CD97-decay-accelerating factor interaction is not involved in leukocyte adhesion to endothelial cells.

BACKGROUND

Effective improvement in xenograft survival is achieved using transplants from transgenic pigs expressing human complement (C) regulatory proteins, including decay-accelerating factor (DAF), CD59, and CD46 on endothelial cells (ECs). The aim of this study was to investigate whether human DAF expression in porcine ECs, as well as regulating C activation, can modify intercellular events through its interaction with its receptor, CD97, on human leukocytes.

METHODS

Cellular interactions between human leukocytes and porcine ECs were investigated in vitro using ECs from either wild-type or DAF-transgenic pigs. Static leukocyte adhesion and T cell activation assays were performed using porcine ECs as target or effector cells, respectively. The role of the DAF-CD97 interaction was investigated using specific blocking monoclonal antibodies (mAbs) against human DAF and its receptor, CD97, in adhesion assays.

RESULTS

Adhesion of U937 or Jurkat T cells, both expressing human DAF and CD97, was quantitatively similar for wild-type and transgenic-DAF-expressing pig ECs.

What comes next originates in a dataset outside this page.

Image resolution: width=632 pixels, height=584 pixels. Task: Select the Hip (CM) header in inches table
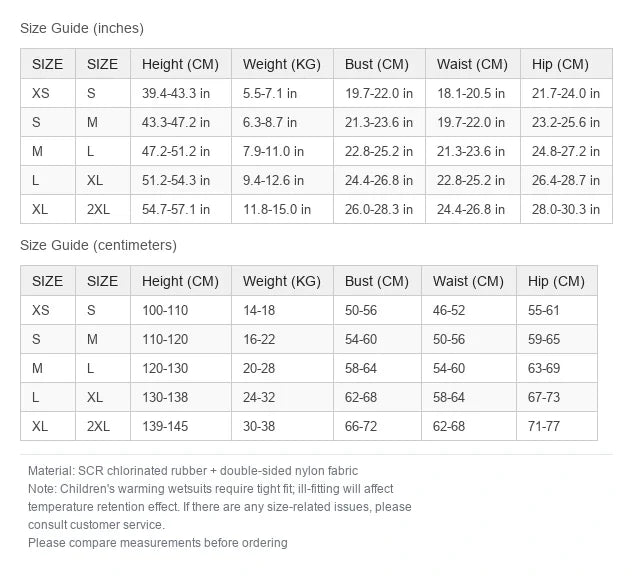pos(566,64)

Furthermore, blocking the CD97-DAF interaction did not inhibit xenogeneic leukocyte-endothelium adhesion, whereas blocking the very late antigen 4-vascular cell adhesion molecule-1 pathway reduced this adhesion by 50-80%. Furthermore, DAF and CD97 expression was not up-regulated during tumor necrosis factor-alpha- or lipopolysaccharide-mediated EC activation, unlike the adhesion molecules E-selectin, vascular cell adhesion molecule-1, and intracellular adhesion molecule (ICAM)-1.

CONCLUSION

We found that high levels of human DAF expressed on ECs abrogates C-mediated cell damage but did not affect the in vitro adhesive properties or antigen-presenting cell function of genetically modified porcine ECs.